Estaba
yo leyendo los informes esos de la Assemblea Nacional Catalana y del Centre
d´Estudis Estratègics de Catalunya sobre la necesidad de crear un ejército
propio para la Catalunya independiente y…
Oye,
por cierto, que para ser que lo que quería Artur Mas era un país sin fuerzas
armadas, menudo despliegue plantean estos ¿eh? Que Mas quería una Catalunya
dentro de la OTAN pero sin ejército, qué gracioso. Hombre, Arturito, ¡que eso
es como querer participar en Eurovisión pero sin cantante!

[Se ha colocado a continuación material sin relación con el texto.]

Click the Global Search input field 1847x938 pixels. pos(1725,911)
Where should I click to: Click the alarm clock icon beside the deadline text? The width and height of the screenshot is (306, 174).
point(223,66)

O peor, si me
apuras.
Bueno,
pues que estaba yo leyendo por curiosidad los informes esos y…
Joé,
es que… 25.000 soldados, reservistas, vehículos de combate, aviones, barcos de
asalto anfibio, helicópteros polivalentes, Brigada de Combate Mecanizado, dos
bases navales, un centro de instrucción militar básico… vamos que en la
Catalunya sin ejército que quiere su presidente solo les falta el Séptimo de
Caballería, el kit completo de los airgamboys –rama militar- y el cañón sin
agujero de Gila ¿es el enemigo?
En
fin, a ver, que me voy del tema; que estaba yo leyendo esos informes y me ha
venido a la cabeza la vez aquella en que, ejerciendo de reportera, me tocó
cubrir un simulacro de acción militar organizado por el Ejército cerca de
Santiago, con la visita de un general americano de la OTAN. Mira, que ahora me
acuerdo y me río, pero que mal rato pasé, de verdad.
Yo
llegué un poco tarde y me uní al grupo de militares y periodistas justo en el
momento en que un sargento bajito, ante un mapa desplegado en un atril, gritó
como si le fuera la vida en ello: “el enemigo está en Lavacolla”. Por más que
me esforcé, yo no lograba ver nada, ni enemigos ni siquiera pájaros en la
dirección que él marcaba, pero, chico, lo dijo con tal convicción que me empecé
a acojonar y a punto estuve de echar cuerpo a tierra.
Localizado
el enemigo –al contrario que el Gobierno catalán, que yo creo que aún no lo
tiene muy claro; de hecho, en uno de los informes lo sitúa en prácticamente
todo el mundo, paseando los riesgos desde África hasta Japón y desde las armas
de destrucción masiva hasta la importación de petróleo-; bueno, pues localizado
el enemigo en Lavacolla, empezó el ataque. O la defensa. O lo que fuera. Y ahí vino
lo mejor. O lo peor.
De
pronto empezaron a salir balas de detrás de todos los árboles de los
alrededores. Yo no sabía dónde meterme. ¡Yo, que le tengo pánico a los petardos
de verbena, metida en aquel lío! Guiada por mi instinto de supervivencia, me
arrimé a un militar con unos cuantos galones y alguna medalla que asistía
impertérrito a la cosa; así, como para protegerme. El mismo que, un minuto
después, me recomendó que me apartara un poco de la línea de fuego -¿la línea? ¡Pero
si allí había más líneas que en un bingo!- porque el fuego era real. ¿¡Real!?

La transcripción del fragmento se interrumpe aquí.